Development was challenging, leading to the game being released unfinished; this first version was released on December 2, 2007 for Microsoft Windows with the subtitle Also sprach Zarathustra. Development continued, and a second version, Acta est Fabula, was released on December 25, 2009; the game was not completed until its third version, Amantes amentes, which was released on June 28, 2012 for PlayStation Portable and on August 31 of the same year for Microsoft Windows. To show gratitude to users who bought the original releases despite them being incomplete, Light included 200-page fan books with each new release, which were not made available to purchase in book stores. Amantes amentes was later ported to smartphones, and was released for Android on August 19, 2015 and for iOS on December 2, 2016.

A Nintendo Switch version of Amantes amentes, which includes an additional scenario that serves as a prequel to the mobile game Dies irae Pantheon. Dies irae Pantheon was planned for release in Japan on October 18, 2018. Dies irae Pantheon was later cancelled. The Nintendo Switch version, which is developed by Greenwood, was delayed from the originally announced release date of September 27, 2018 due to bugs being found late in development, releasing instead on October 18, 2018 and coinciding with the original release date of Pantheon. The Nintendo Switch version also features a new opening theme, "Einsatz～zugabe～", a remix of the original opening theme "Einsatz" from Acta est Fabula.

Amantes amentes has not been fan translated, something Michisato attributed to the story's length and complexity. An official English localization was worked on by a team led by the American translator John Hooper, who had previously worked on the localization of Root Double: Before Crime * After Days, and had approached Light with the proposal to localize Dies irae. In addition to the translation, the localization team handled the debugging of the English release and advised Light on what kind of merchandise would appeal to American players.

==Reception==
Also sprach Zarathustra was the twelfth best selling PC game of 2007 on the web shop Getchu; Acta est Fabula was the twenty-fifth of 2009. The PlayStation Portable version of Amantes amentes sold a total of 5,669 copies during its debut week, making it the third best selling PlayStation Portable game of the week in Japan, and twentieth best-selling game in Japan across all systems. By May 2017, over 100,000 copies of Dies irae had been sold across all versions.

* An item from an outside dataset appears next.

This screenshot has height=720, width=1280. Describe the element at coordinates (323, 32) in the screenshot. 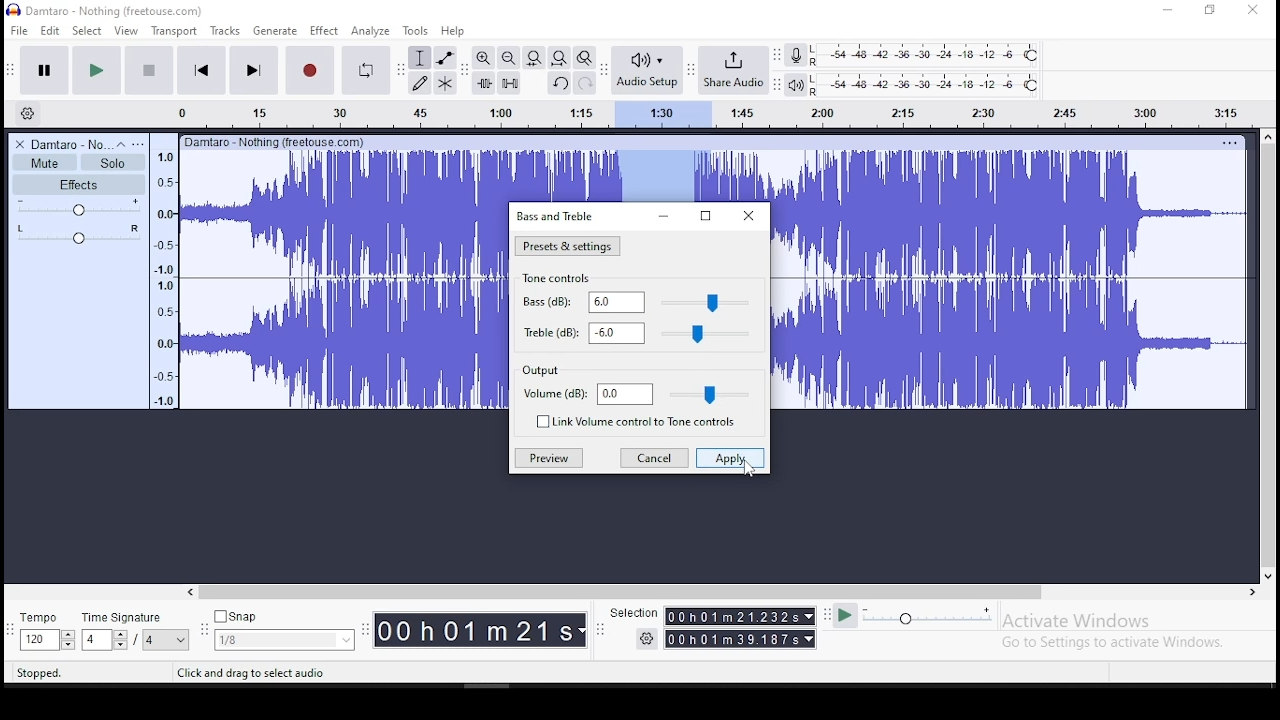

The game has won awards: Also sprach Zarathustra was given an Award of Excellence in the Background Music Division of the 2008 Bishoujo Game Awards, and Acta est Fabula won the gold award in the background music category in the 2010 Moe Game Awards.

According to Michisato, users were upset by the initial, incomplete releases.

==Other media==
Media based on the game has been released: a manga adaptation by Kazuomi Minatogawa started serialization on January 27, 2016 in the March 2016 issue of Kadokawa Corporation's Dengeki Maoh until it came to an abrupt end in July 2019; a novelization by Ryō Morise was released in early 2016; and an anime adaptation, titled Dies Irae, began broadcast in 2017. A spin-off video game, Dies irae: Interview with Kaziklu Bey, was released in Japan in March 2016, and internationally on February 28, 2019. A mobile game, Dies irae Pantheon, was in development by Super Appli, with a scenario by Masada and art by G-Yuusuke. Dies irae Pantheon was planned for release in Q4 2017 in Japan—however, development was canceled after Light was forced to close its doors due to three changes in development companies for the game. Light had initially expressed interest in an English localization of the smartphone game before its cancelation.